Utilities in organised chaos

Water companies are working hard to hone emergency planning strategies in accordance with the 1998 DETR directive. John Shaw, of UPM, reports crisis simulation can fine-tune procedure

Crisis simulation is all the rage nowadays as water companies strive to make

their emergency plans meet the onerous requirements of the 1998 Department of

the Environment, Transport and the Regions’ (now the Department of the Environment,

Food and Rural Affairs) Security and Emergency Measures Direction and expectations

of their customers. Faced with the need to cater for circumstances, once regarded

as barely thinkable, the industry’s planners are having to prepare for worst-case

scenarios of daunting dimensions.

Under previous plans, some companies would have struggled to meet these provisions

for customer populations in excess of 40,000. The demands have provoked a rethink

by virtually every emergency-planning department.

Now utilities must consider a much more wide-ranging impact. In the most extreme

cases, some could be looking at affected populations of 150,000 or more. When

large towns and cities fall within the boundaries of the emergency seven-figure

populations could be involved.

With so much at stake, wise companies are leaving nothing to chance. Rather

than half-heartedly going through the motions and paying lip service to the

requirements, they are opting to submit their plans to end-to-end simulations

conducted under circumstances as realistic and as testing as they can conceive.

The simulations may not iron out every single operational wrinkle but they should

prepare the company so that it performs as it intends to in the white heat of

a genuine crisis of major proportions.

One company decided to put its planning to the test with a simulated incident

affecting 60,000 properties. The incident centred on a water source contaminated

sufficiently to necessitate the deployment of alternative water supplies.

The simulation was designed to test how efficiently the company’s strategic

management, incident and communications teams handled the crisis, with particular

reference to internal and external communications and the deployment of materials,

plant and staff.

None of those directly involved had pre-knowledge of the incident, although

all were aware that it would take place sometime in an eight-week period. Importantly,

those who did know the date, managing director, operations director and certain

senior managers, played no part in the simulation, the aim being to see how

teams performed without direction from above. External authorities such as the

then DETR, DWI and Environment Agency participated in the exercise.

Two referees from the company and two from UPM, a specialist consultancy, were

appointed to observe the simulation and introduce intrusions from external bodies

such as the media and the public. They monitored specific aspects of the company’s

responses, notably by the on-site people, the media relations department, the

customer services operation and the incident and strategic management teams.

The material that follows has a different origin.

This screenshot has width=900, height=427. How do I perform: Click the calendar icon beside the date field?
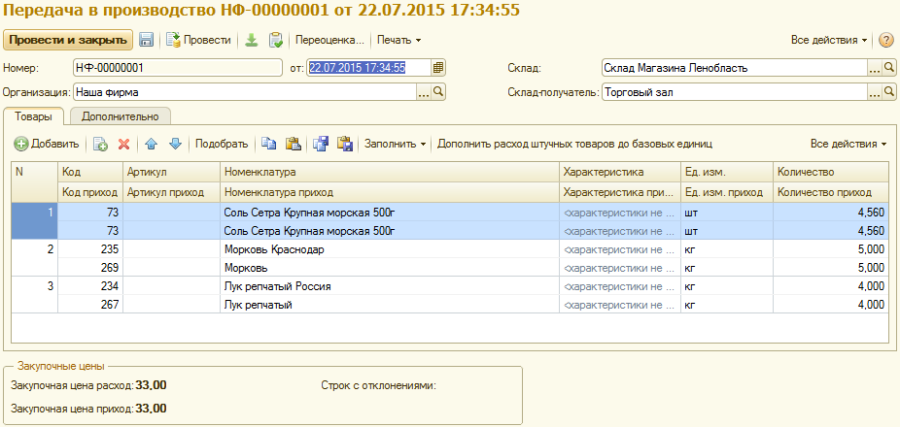point(438,68)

Prefaced by a code word to avoid confusion with a real emergency, the simulation

was initiated by simulated customer complaints of ‘foul tasting’ water to a

company call centre. These were transmitted to the operations control centre

and customer services. The incident team was appointed and the simulation unfolded

over a seven-hour period, conducted by the referees who followed a prepared

programme of events. A set of checklists was prepared to ensure that progress

was monitored in the requisite detail.

Overall, the performance of those involved was shown to be of a high standard.

Many found the simulation startlingly realistic; one individual had to be deterred

from ordering the shutdown of a works.

Old technology figured in internal communications rather more than new. Telephones

were much in evidence, with many falling back on the network of internal contacts

built up over time. An inability to convey emotion, the sense of urgency and

the absence of guaranteed feedback, probably gave e-mail low priority.

Although the simulation was judged a success, it highlighted deficiencies.

For example, the strategic management team could have deliberated and acted

in a more focussed way, with better monitoring of resources and communications

with outside bodies. The incident team failed to make full use of all the available

facilities, while the communications team did not ascertain that enough people

were available for leaflet deliveries. It also took too long to issue a press

release and missed chances to involve the press in a proactive manner.

These were seen as serious shortcomings, given the importance of communications

in crisis handling. They and other faults have been corrected by refresher training

for senior managers, concentrating on the issues involved in emergency planning

and the implications of their roles and responsibilities.

In parallel with the revision of procedures and checklists in the emergency

manual, training was provided on legislation, strategic planning and the role

of senior managers. A series of exercises included the handling of the worst-case


The company is now as confident as it can be that it is ready for the official

audit of its emergency plans and the most taxing crisis that fate can deliver.